Pubdate: Mon, 26 Oct 2015
Source: Los Angeles Times (CA)
Copyright: 2015 Los Angeles Times
Contact:  http://www.latimes.com/
Details: http://www.mapinc.org/media/248
Author: George Gascon
Note: George Gascon is district attorney and former chief of police 
for San Francisco, and former assistant chief of police for the L.A. 
Police Department.

GIVE REFORM A CHANCE

The State Is Moving Toward a Sustainable Public Safety System.

More than 40 years ago, President Nixon first used the term "war on 
drugs" to illustrate his commitment to reducing the illegal drug 
trade. A decade later, President Reagan declared that illicit drugs 
were a threat to U.S. national security and American values. In the 
name of these values, zero-tolerance laws were enacted across the 
country that made possession of drugs for personal use a felony.

Despite good intentions, the long conflict has decimated many 
communities, leading the United States to incarcerate more people per 
capita than any other developed nation. It shattered budgets and 
crippled our ability to distinguish the dangerous from the nuisance.

 From 1980 to 2014, the number of people behind bars nationwide for 
nonviolent drug offenses increased from 50,000 to more than 300,000. 
California spends more than $10 billion a year on corrections, and in 
the last 30 years the state has built 22 prisons but only one 
University of California campus.

Our prisons were so overcrowded that California was forced to 
downsize its prison population by 23% between 2006 and 2012. Critics 
warned of consequences for releasing this many offenders, but violent 
crime and property crime rates dropped 21% and 13%, respectively, 
during this time. In the last few years, California has taken 
additional steps to curb its overreliance on incarceration and comply 
with a court order that deemed our prisons so overcrowded that 
conditions were unconstitutionally cruel and unusual. For example, 
Proposition 47, which 60% of Californians supported in 2014, reduced 
simple drug possession and five petty theft offenses from felonies to 
misdemeanors. The $1.25 billion in estimated savings over five years 
will be reinvested in education, truancy prevention, treatment and 
victim services.

Tough-on-crime critics, predictably, have come out swinging, arguing 
that Proposition 47 is the cause of a recent increase in property 
crime. But this assertion defies logic. From 2007 through Aug. 31 of 
this year, the state has reduced its prison population by 43,000, but 
only 4,402 prisoners were released under Proposition 47. It's 
farfetched at best that the release of these relative few, who were 
responsible for some of the lowest-level crimes, is causing this 
increase. Crime rates fluctuate over time, but overall property crime 
is at a 50-year low.

The extraordinary level of discontent with Proposition 47 from a 
majority of law enforcement officials is not surprising. Virtually 
everyone working in law enforcement today - myself included - cut our 
teeth during the war-on-drugs era. We've never experienced another 
approach, and after decades of jailing people for simple drug 
possession, it's difficult to embrace alternatives.
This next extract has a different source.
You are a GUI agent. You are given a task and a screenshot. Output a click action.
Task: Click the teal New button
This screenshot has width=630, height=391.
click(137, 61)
Many in law enforcement believe misdemeanor arrests are ineffective 
because the consequences are comparatively mild. But in a 
post-Proposition 47 world - as has always been the case - good, 
hardworking cops should not try to predict the outcome of an arrest. 
Declining to make arrests for misdemeanor crimes is bad for the 
community, public safety and offenders who need help. In San Diego, 
for example, where police continue to make misdemeanor arrests for 
drug possession, the city continues to see flat or decreasing crime rates.

Meanwhile, the 4,402 people released from prison under Proposition 47 
are saving California more than $770,000 a day. There are also more 
than 35,000 Californians who have asked the courts to change their 
old felonies to misdemeanors, and an additional 123,087 people who 
have petitioned the courts to alter their current sentences.

Before Proposition 47, people convicted of a felony for possessing 
drugs for personal use often found themselves housed with more 
hardened offenders. They were inevitably released without having the 
root cause of their addiction or mental illness addressed. What's 
worse, their felony convictions would often preclude them from 
finding work, as employers are 50% less likely to respond to 
applicants with records.

California's broken prison system churned out less-employable 
individuals with unaddressed conditions, who were perhaps inclined to 
resort to more serious criminal behavior. Is it any surprise that the 
state recidivism rate reached nearly 70% in 2005?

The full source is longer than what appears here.